Look through the entries below, please, and copy every line with the word "each".

++++ Given entries

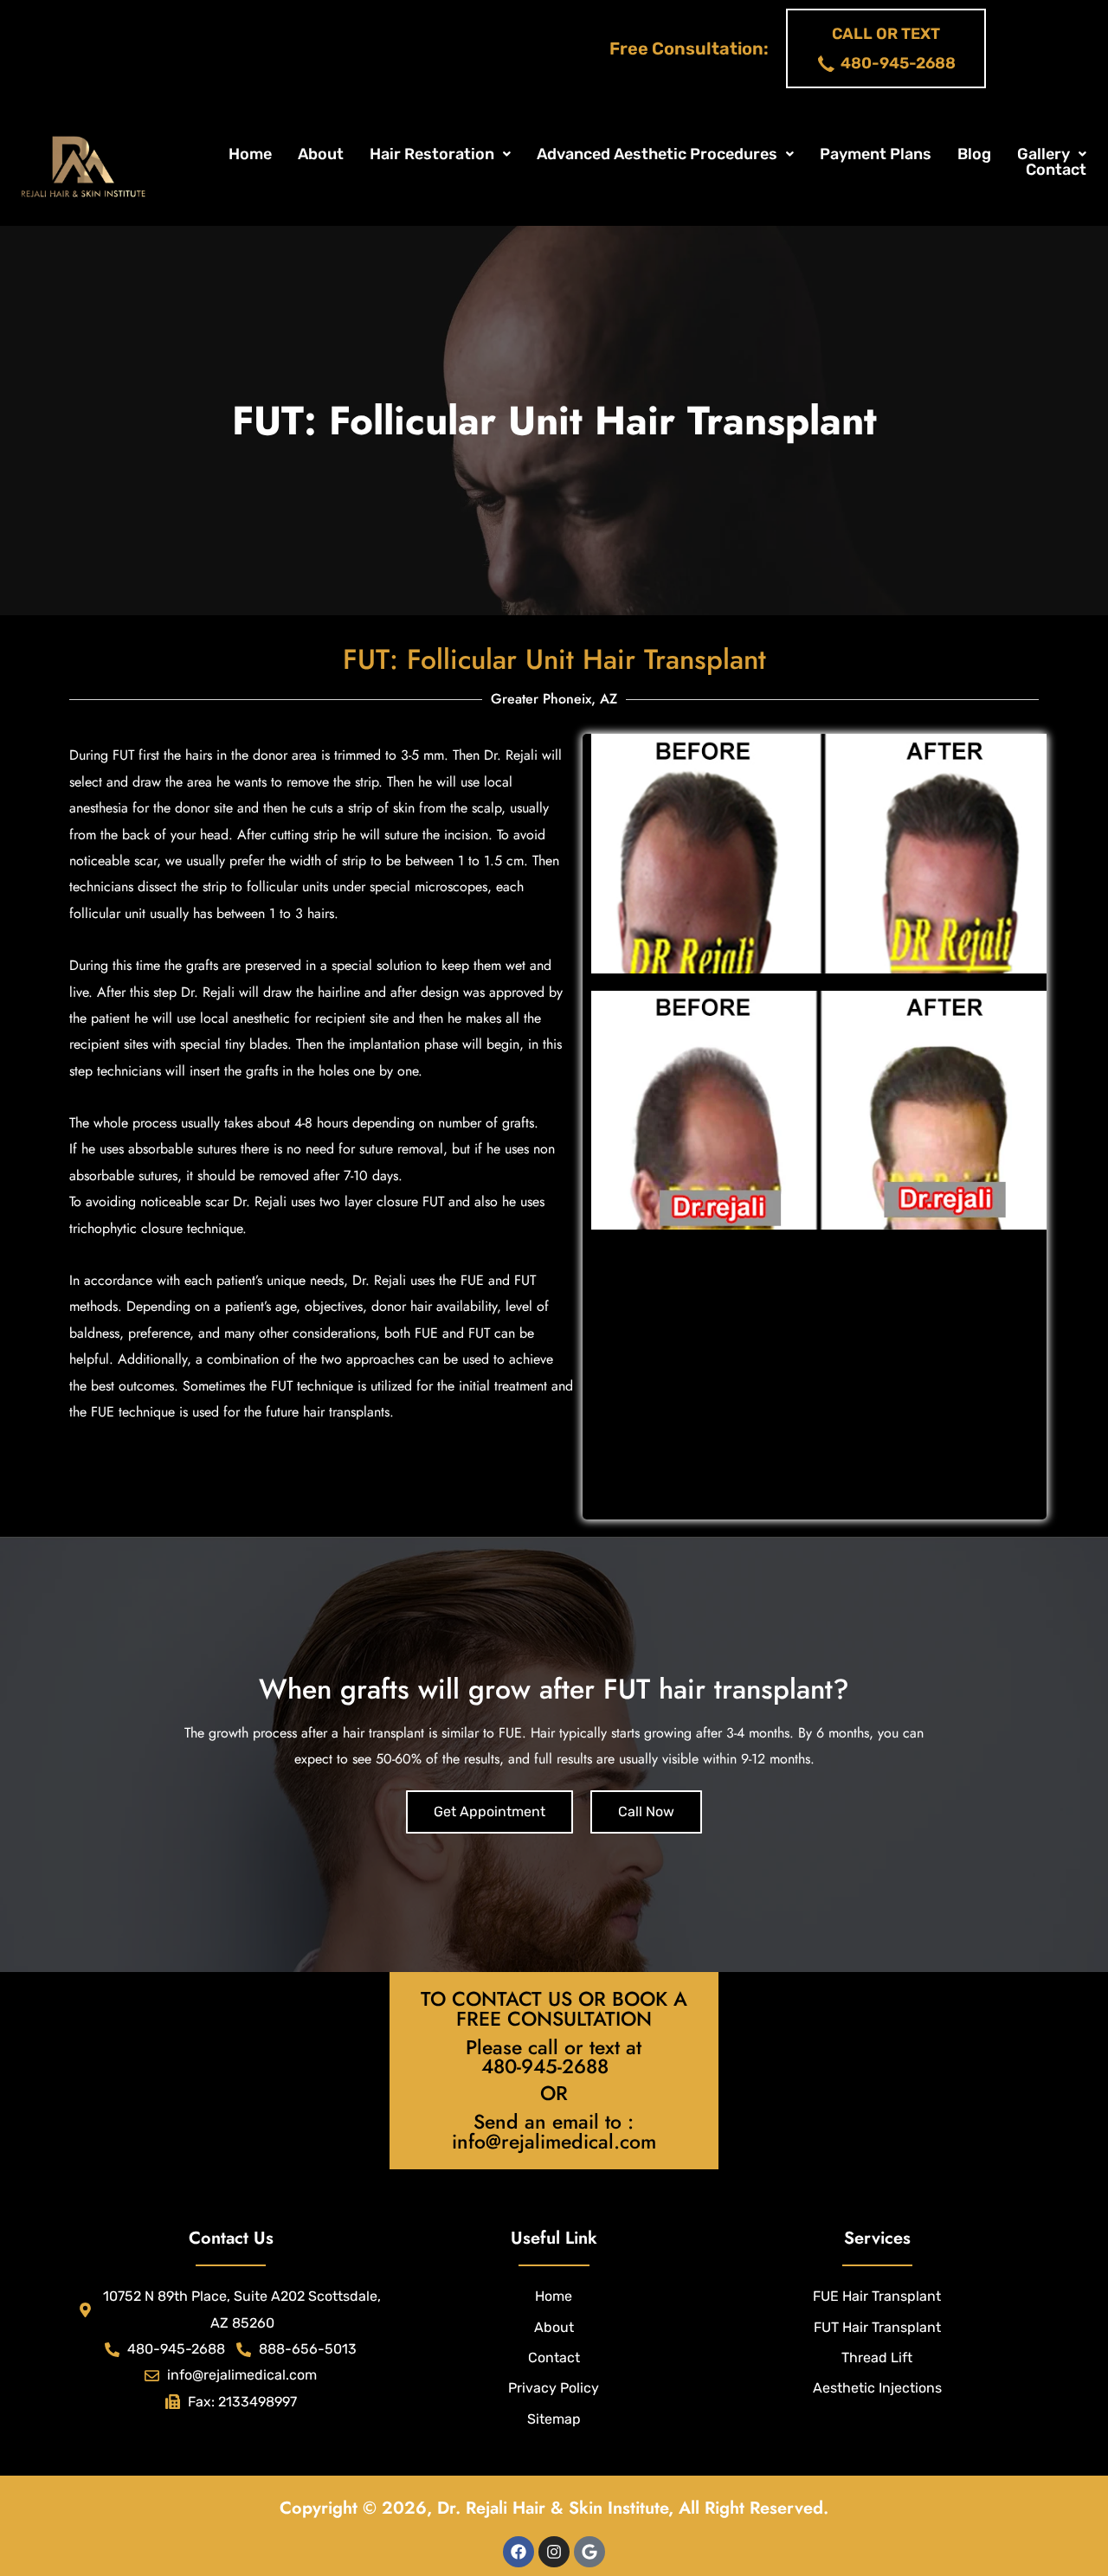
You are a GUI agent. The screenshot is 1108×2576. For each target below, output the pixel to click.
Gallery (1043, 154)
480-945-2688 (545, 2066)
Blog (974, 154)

++++++++
++++ Given entries

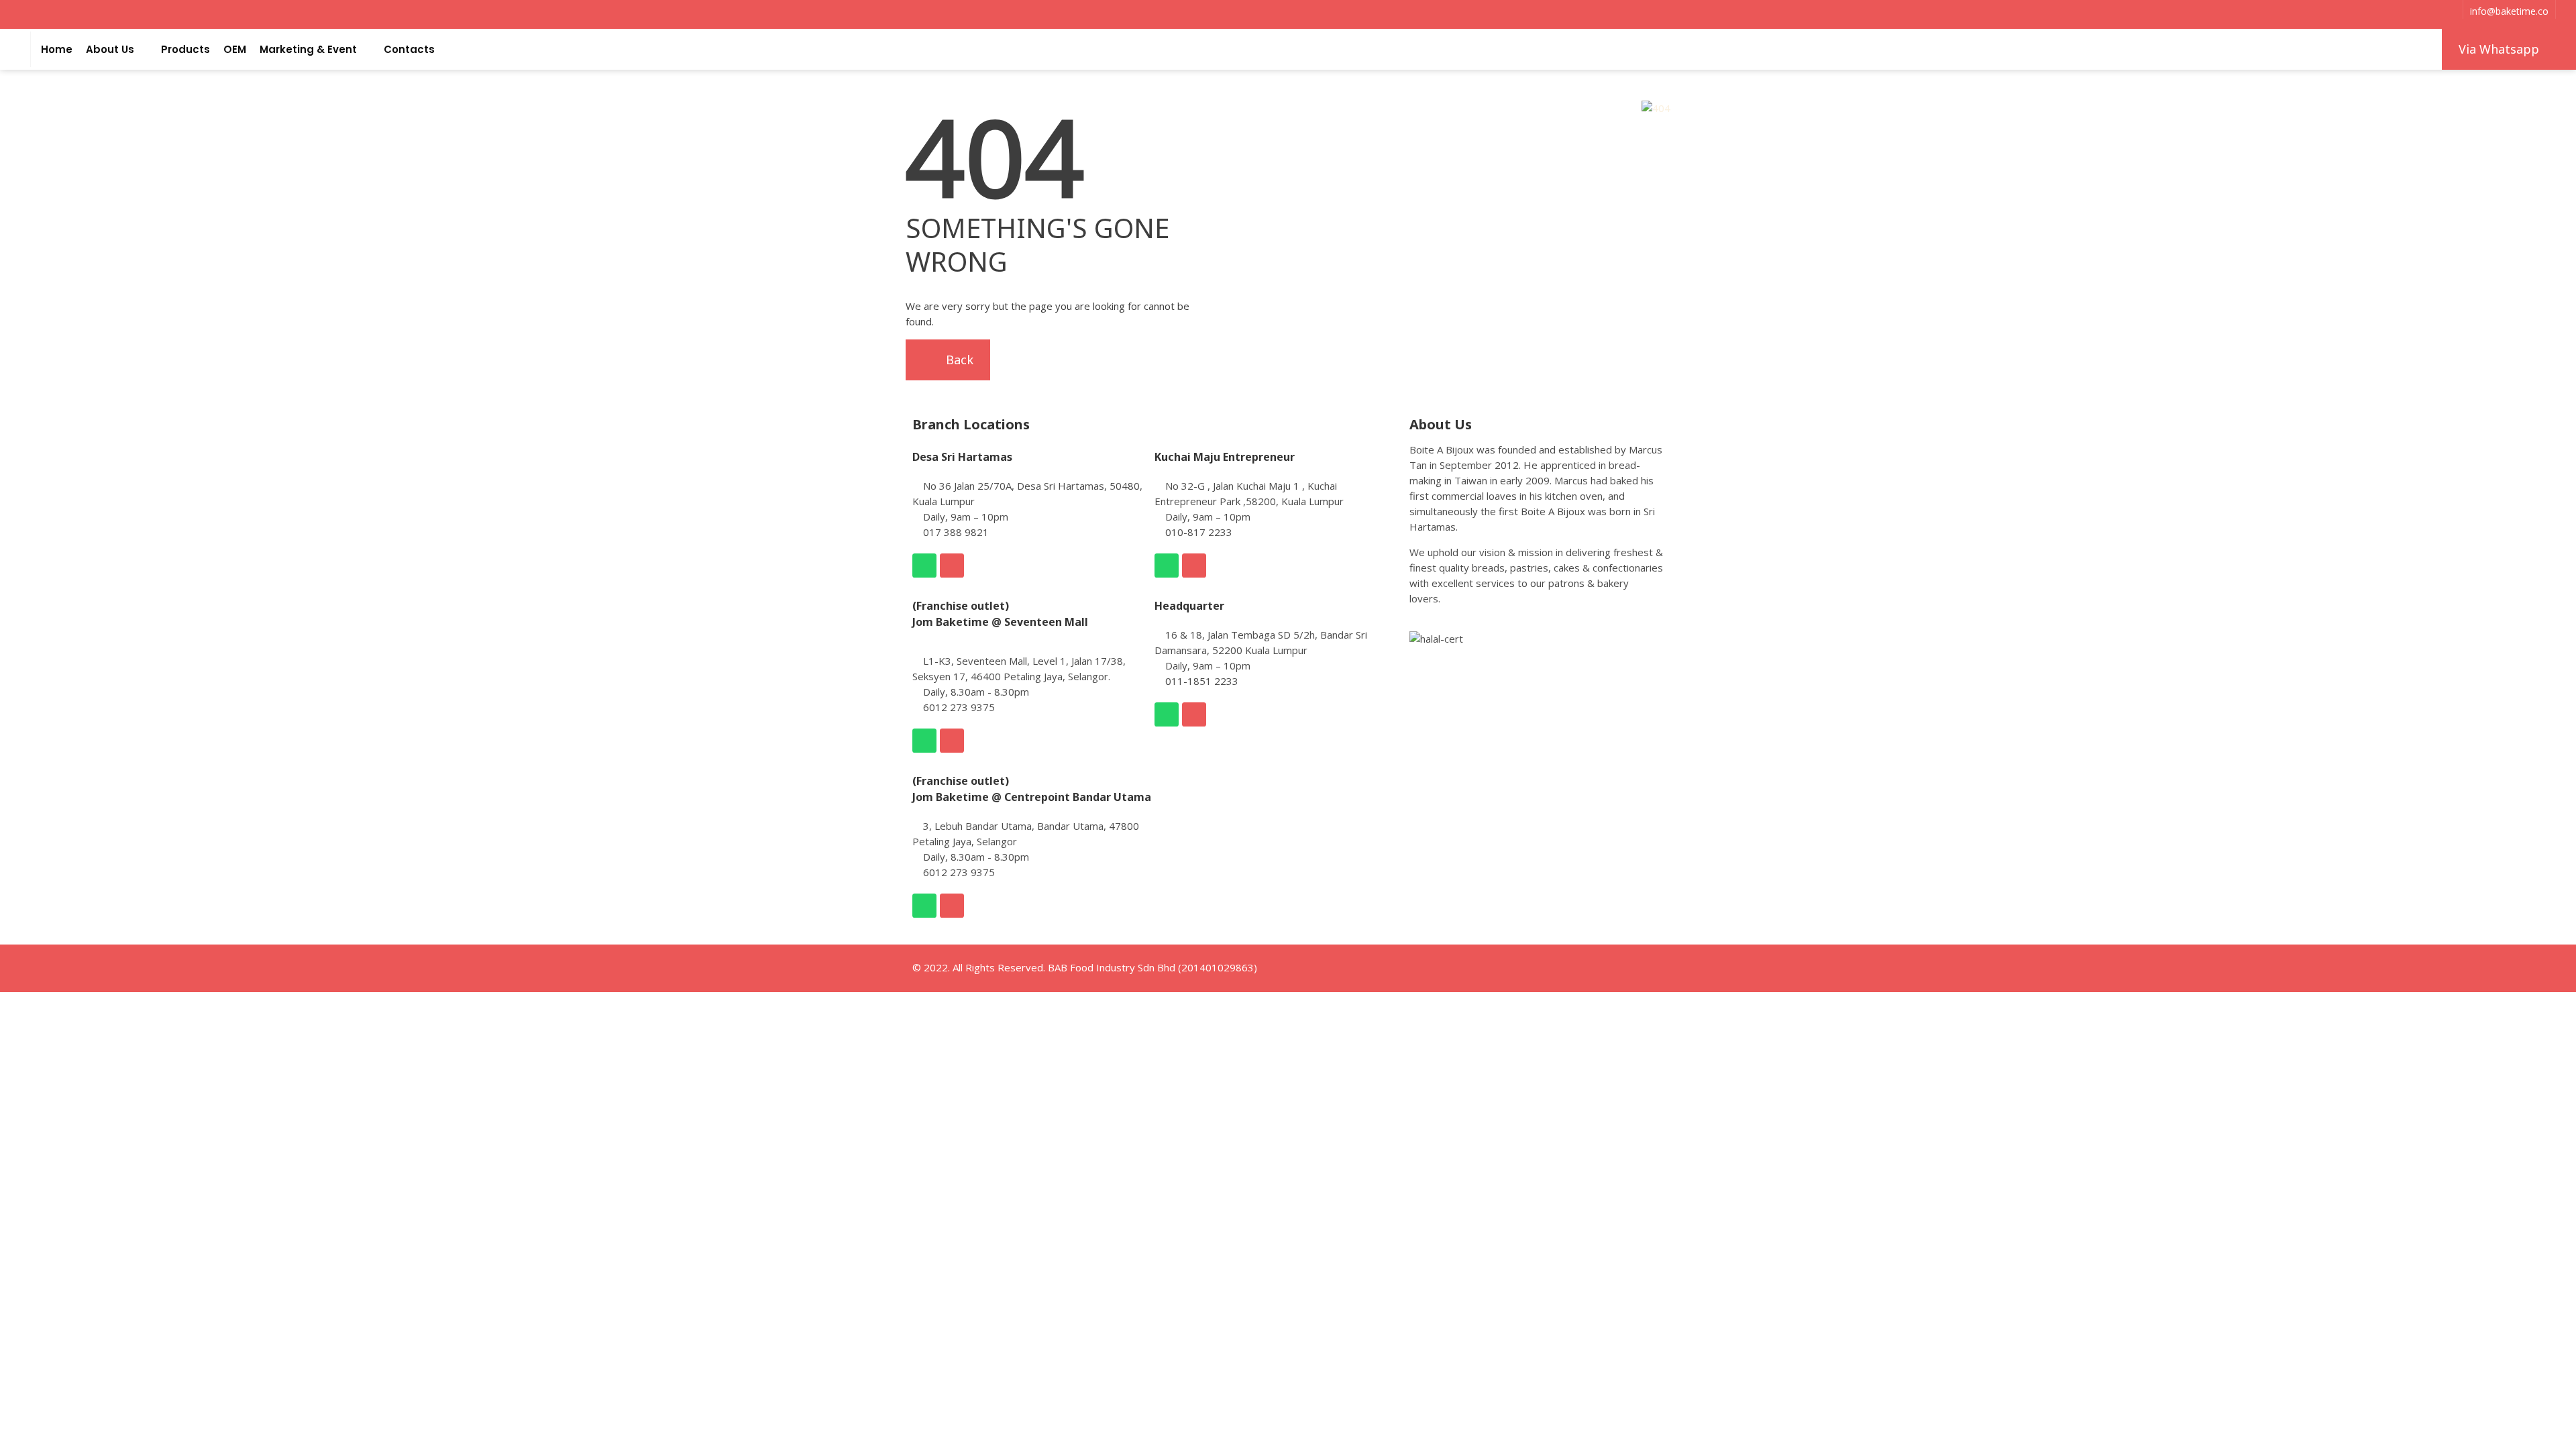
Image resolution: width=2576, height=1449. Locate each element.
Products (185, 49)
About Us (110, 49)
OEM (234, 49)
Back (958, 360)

++++++++

● Task result:
You are a GUI agent. The screenshot is 1108×2576. For each target below, output the pixel to click.
Image resolution: width=2576, height=1449. Locate each element.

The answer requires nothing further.